Our ancestors have formed everything we have, and that is why history teaching is so foundational in crafting identity. British values are the product of British history; and failure to understand the second leads to loss of the first.

And history does not disappoint. Henry II struggled with Thomas Becket over the extent of the King’s power: Henry wanted to control all; Thomas begged to differ. Thomas regarded the King’s power as ending at the door of a church; Henry II would not have it.

One of Henry’s sons, John, lost the crown jewels, lost the Angevin lands to Philip II of France, betrayed his brother, endured a French invasion and got excommunicated. It resurrected the question of the King’s authority, and the Barons of England forced John to sign, nearly 800 years ago, Magna Carta. The King was now not entirely free; law was not just an expression of Royal will.

Charles I lost his head, literally, because he refused to compromise his royal authority. When Charles II was invited back it was at the behest of Parliament. Not long later, William III replaced Charles’ brother James II, and even more preconditions were placed on royal power. The message? Britain is a place where tyranny is restricted: supreme power is held in check by Parliament.

The American war of independence was a further step in this direction. Fed up of being taxed and not being allowed a political voice, the British citizens of America, sensing again their historic battle against tyranny, rose up to continue the old fight for freedom. Out of the war was born the USA: a British dream in a new state.

Yet with the EU, we find centuries of hard-won freedoms and democratic control heading across the Channel to Europe, to institutions (as Cameron discovered at the end of June when he was outvoted in the choice of Juncker as President of the European Commission) that we simply cannot control. Juncker, as Head of the Commission, will be able to initiate legislation that only a few representatives of the British people will ever have a vote on; and even they might be outvoted.

Along with decentralised power, compromise is another hard-fought-for British value. The Wars of the Roses saw two great branches of one family tear the country apart as they sought power; Henry VIII raged against the Pope to achieve his divorce; Charles I went to war against Parliament; and finally, as the 1700s arrived, the country realised that messy compromises are actually sometimes the best answers. Elizabeth I’s Church of England looked remarkably Catholic; yet involved the input of many devout Protestants.

Connected to compromise, there is the maxim, eloquently worded by Lord Palmerston, that Britain has “…no eternal allies and we have no perpetual enemies.

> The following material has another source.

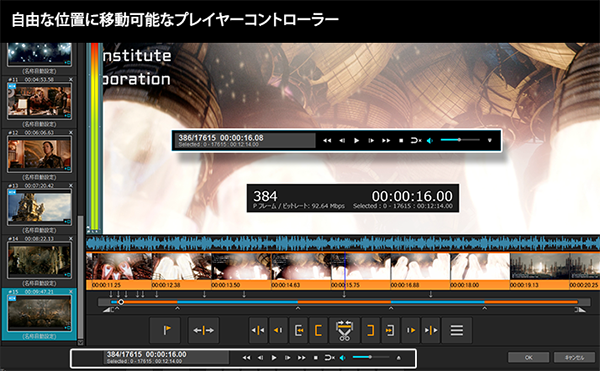This screenshot has height=371, width=600.
Task: Toggle speaker mute in bottom controller
Action: point(343,358)
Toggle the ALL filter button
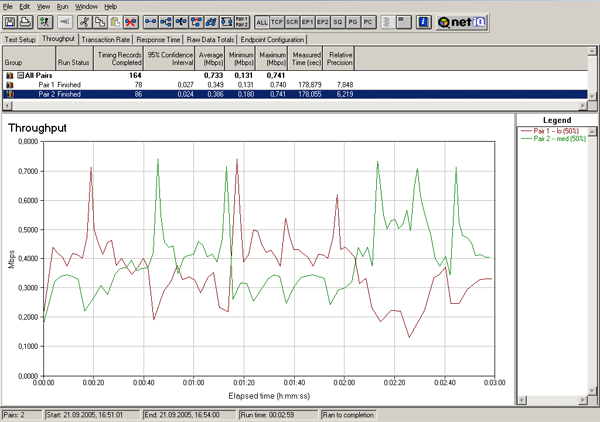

Our interests are eternal and perpetual…” Any politician seeking direction should tattoo this on their arm: the interests of the British people are to be free to go out, trade, and make their way freely in the world. The pioneers who went to the Americas were individuals seeking a better life, freedom from the state, and opportunities to make money. Cecil Rhodes built his own private empire in his own private interest before the State became involved. And before Britain ruled the Raj, the East India Company did.

Yet within the European Union, Britons are denied this. The UK cannot go and make trade deals. Our trade is entirely subject to Karel De Gucht, the Commissioner for External Trade. If the Commission signs a trade deal, then everyone in Europe benefits: if the Commission does not, then everyone suffers. The UK is not free to seek our own national interest, or the interest of its citizens.

If Cameron wants to find British values, he should look into the history books. A strong, but limited state; compromise; the freedom to trade and live freely; these are the values our ancestors fought for. Remaining in an unreformed EU, where the ‘state’ is increasing; compromise is meaningless, as even if all British MEPs vote against something, they can be outvoted and so Britain is forced to accept legislation anyway; and trade is restricted by red-tape and badly-done deals, British values will continue to be elusive.